Revoir les procédures d’achats publics

Le principal frein à la collaboration entre la edtech et les établissements réside dans les procédures d’achat public « trop rigides », d’après la responsable du groupe de travail.

Lucie Jacquet-Malo est la pilote politique et stratégique du projet Demoes de l’Université de Picardie Jules Verne. - © D.R.
Lucie Jacquet-Malo est la pilote politique et stratégique du projet Demoes de l’Université de Picardie Jules Verne. - © D.R.

« Nous avons demandé aux tutelles la simplification des procédures d’achat. En dessous d’un certain seuil, on pourrait rendre les achats plus simples, comme pour les achats innovants, il faudrait inciter les directions financières des établissements à procéder à ce type d’achat », souligne-t-elle.

Depuis 2021, les établissements peuvent en effet procéder à un achat innovant, c’est-à-dire acheter sans publicité ni mise en concurrence pour des fournitures ou services innovants, inférieurs à 80000 euros.
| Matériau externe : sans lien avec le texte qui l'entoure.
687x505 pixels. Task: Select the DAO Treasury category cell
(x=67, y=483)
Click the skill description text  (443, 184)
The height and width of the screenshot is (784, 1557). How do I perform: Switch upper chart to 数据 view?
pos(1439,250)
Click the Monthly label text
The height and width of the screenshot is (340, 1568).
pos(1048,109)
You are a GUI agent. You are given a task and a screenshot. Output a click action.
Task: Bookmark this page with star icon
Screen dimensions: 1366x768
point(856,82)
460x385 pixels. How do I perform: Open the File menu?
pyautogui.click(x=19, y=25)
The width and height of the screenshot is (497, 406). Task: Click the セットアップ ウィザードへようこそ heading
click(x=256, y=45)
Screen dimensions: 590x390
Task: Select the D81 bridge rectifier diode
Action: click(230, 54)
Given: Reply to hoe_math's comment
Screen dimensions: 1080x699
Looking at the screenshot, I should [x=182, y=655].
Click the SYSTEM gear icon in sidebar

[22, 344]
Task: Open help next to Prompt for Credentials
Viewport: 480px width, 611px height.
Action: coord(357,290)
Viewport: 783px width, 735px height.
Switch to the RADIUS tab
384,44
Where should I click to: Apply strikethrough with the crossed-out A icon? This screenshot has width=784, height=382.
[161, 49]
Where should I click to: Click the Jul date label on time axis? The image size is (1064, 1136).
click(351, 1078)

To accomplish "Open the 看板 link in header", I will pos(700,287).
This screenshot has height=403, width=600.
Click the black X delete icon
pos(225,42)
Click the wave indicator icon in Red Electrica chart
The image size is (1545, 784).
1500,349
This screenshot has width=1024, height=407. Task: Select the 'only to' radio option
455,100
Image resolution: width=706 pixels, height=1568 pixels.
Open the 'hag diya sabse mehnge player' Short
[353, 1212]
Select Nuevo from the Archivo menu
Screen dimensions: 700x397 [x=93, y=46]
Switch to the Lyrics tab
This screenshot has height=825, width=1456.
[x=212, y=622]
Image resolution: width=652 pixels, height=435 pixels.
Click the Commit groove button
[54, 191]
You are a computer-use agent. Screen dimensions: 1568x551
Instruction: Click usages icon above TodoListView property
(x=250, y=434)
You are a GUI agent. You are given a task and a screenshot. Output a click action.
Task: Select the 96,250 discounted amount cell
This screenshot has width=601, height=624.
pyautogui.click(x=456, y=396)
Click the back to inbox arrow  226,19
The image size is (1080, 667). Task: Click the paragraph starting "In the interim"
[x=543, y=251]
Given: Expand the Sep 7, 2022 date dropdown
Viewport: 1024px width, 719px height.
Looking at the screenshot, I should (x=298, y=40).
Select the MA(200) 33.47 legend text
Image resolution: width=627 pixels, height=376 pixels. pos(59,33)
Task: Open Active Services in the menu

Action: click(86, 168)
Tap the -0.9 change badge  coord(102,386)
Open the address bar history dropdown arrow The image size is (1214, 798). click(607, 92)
Le groupe de travail sur la collaboration avec la edtech a également demandé au ministère de l’enseignement supérieur et de la recherche de rejoindre le mouvement « je choisis la French Tech », qui encourage l’achat public et privé auprès des start-up tricolores.

Former les agents comptables et responsables financiers

« Il y a un besoin de formation des directions financières, des agents comptables, des gouvernances et des edtechs. Nous voulons mettre en place des retours d’expérience et créer un plan de formation en lien avec les associations des directeurs généraux des services et des agents comptables », avance Lucie Jacquet-Malo.

Objectif : inciter les établissements à faire des marchés négociés sans passer systématiquement par des centrales d’achat, simplifier la contractualisation et en réduire la durée. Les délais peuvent en effet aller jusqu’à 18 mois, ce qui est incompatible avec le fonctionnement des start-up.

« L’Université de Picardie Jules Verne a fait une demande en juin pour être affiliée à Nolej, nous avons eu une réponse des centrales d’achat seulement fin mars », illustre-t-elle. 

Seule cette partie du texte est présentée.